Mr. Asherill looked up with an expression of face which implied he had come up from the profoundest depths of thought to hearken to his partner's babble.
"No, no, no," he agreed hastily. "Matrimony is an account out of which it would take wiser heads than ours to make a fair balance-sheet," and he was resuming his occupation, when Mrs. Mortomley addressed him.
"Sir," she said, his white hair and large head inspiring her with a momentary confidence in his integrity and straightforwardness, "you look like a gentleman who might have daughters of your own, daughters as old as I am, and who may yet be--though I earnestly hope not--in as great difficulty and perplexity as I am this day. Will you tell me what is the meaning of all this--why do they ask so many questions about my money?"
"I do not know anything about the matter, my dear," he answered, in his most patriarchal manner. "I have not the faintest idea what it is my young partner has in his mind, but you may be quite certain it is nothing except what will turn out for your good eventually. You may trust him implicitly."
Dolly surveyed the trio while Mr. Asherill was speaking, and when he finished she felt she had never seen at one time three men together before less calculated to inspire confidence.
"The days of highwaymen are over," she said when describing the interview subsequently to Mrs. Werner, "but I felt instinctively I had got amongst banditti."
"Supposing," she said, turning to Mr. Swanland, "that there were no settlements, how will it affect me?"
"How will it affect Mrs. Mortomley, Benning?" inquired Mr. Swanland innocently.
"What is the use of asking such a question of me?" exclaimed Mr. Benning irritably. "You know as well as I that in such a case what is hers is her husband's, and--"

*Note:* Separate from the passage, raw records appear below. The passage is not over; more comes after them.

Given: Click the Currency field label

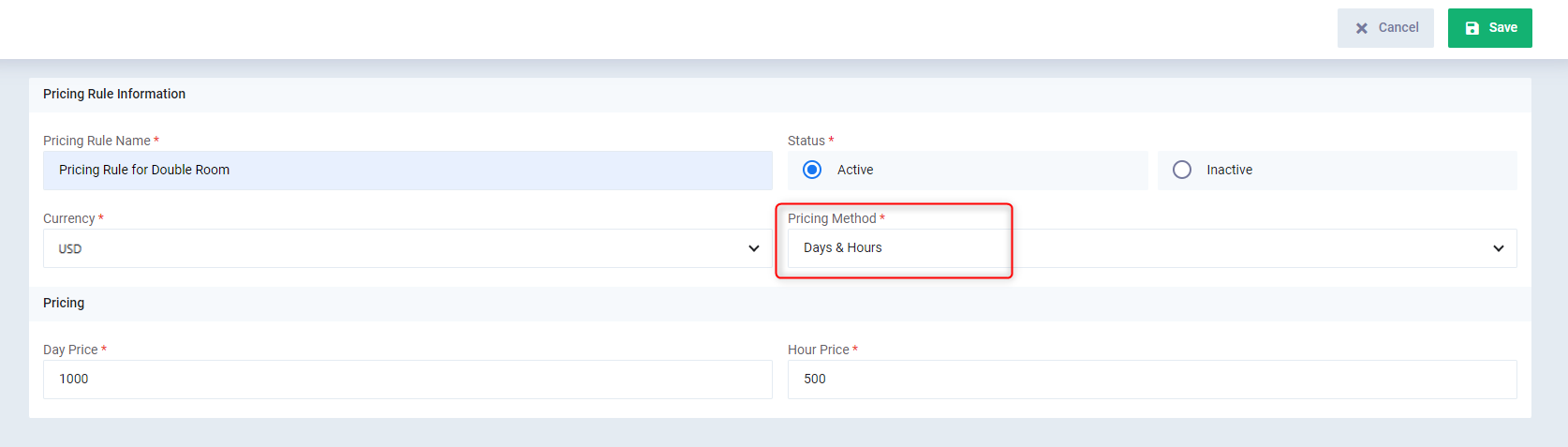Looking at the screenshot, I should pyautogui.click(x=69, y=218).
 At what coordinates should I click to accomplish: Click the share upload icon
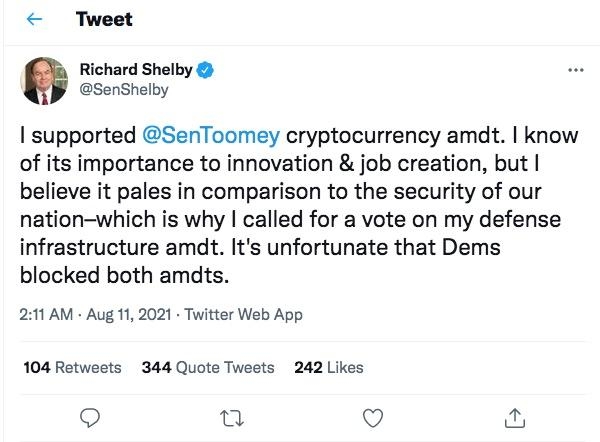click(x=513, y=416)
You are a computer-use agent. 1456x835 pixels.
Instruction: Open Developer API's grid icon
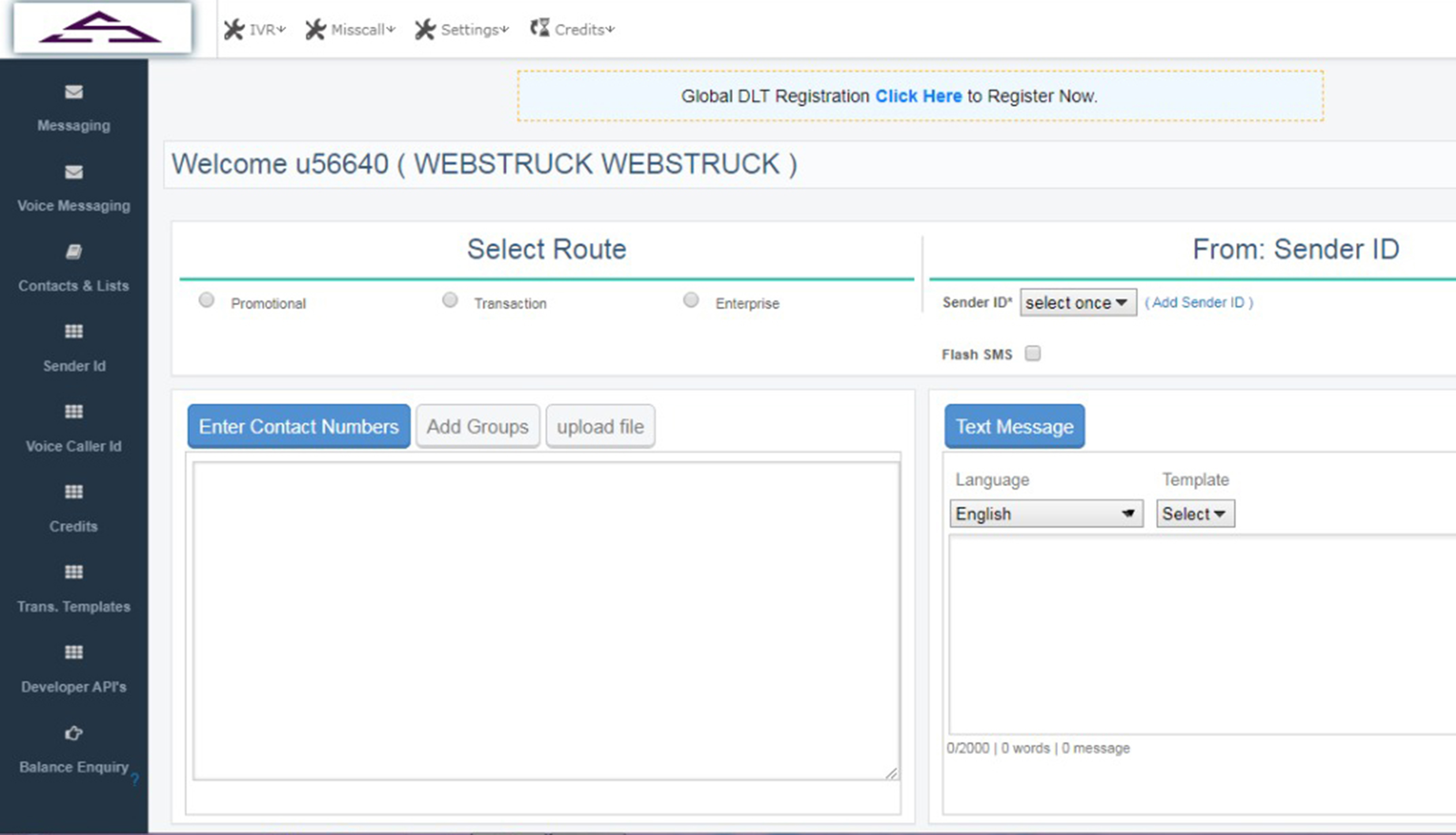pos(73,653)
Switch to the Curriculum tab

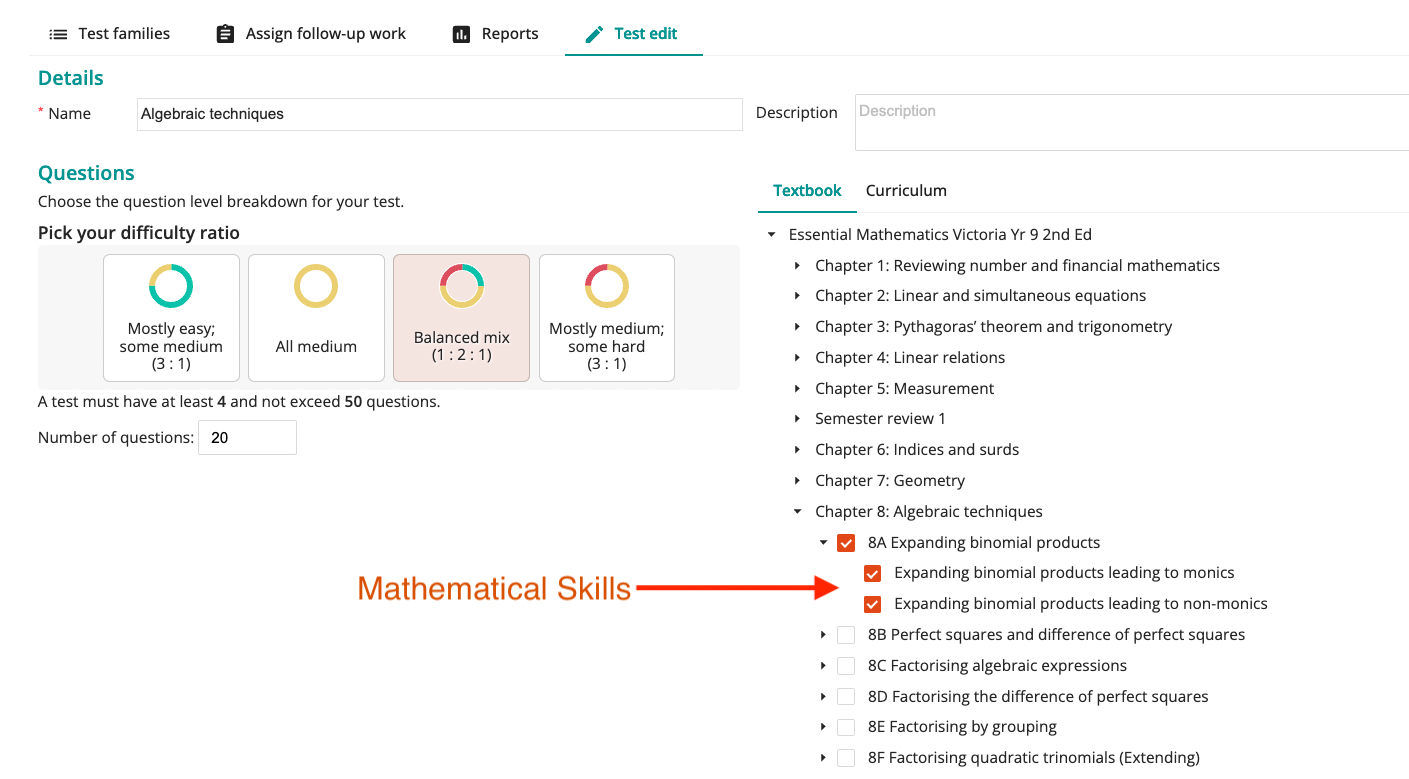pyautogui.click(x=906, y=191)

"Go on please," said Dolly, as he paused.
"And what is your husband's, I was going to say," he proceeded, spite of Mr. Swanland's look of entreaty, "is his creditors'."
"Then you mean to have my money?" she said, "you mean to take the only thing left to us?"
"There may be a settlement you know," observed Mr. Swanland in a soothing voice.
"There is not, I feel there is not," she interrupted.
"And in any case," continued Mr. Swanland, "it is not we who take, but the law; it is not we who have, but the creditors. We must hope for the best, however, Mrs. Mortomley. No one will be more truly rejoiced than I to know this money is secured to you."
She seemed as if she had not heard his sentence, but sat for a minute like one stunned. Then she said bitterly,
"A 'Well Wisher' sent me two pounds four the other day, and I forwarded the amount to the London Hospital. It seems to me I may yet have reason to repent of my haste at my leisure."
In an airy manner Mr. Swanland, apparently treating her words as a mere jest, remarked, "I am not quite sure, Mrs. Mortomley, that in my capacity as trustee the two pounds four you mention ought not to have been handed over to me."
If his words conveyed any meaning to her she made no sign of understanding it. After sitting for a few moments lost in thought she rose, and saying "I shall go at once to a solicitor," inclined her head to the accountants and Mr. Benning, and left the office, before Mr.
Asherill could open the door for her to pass out.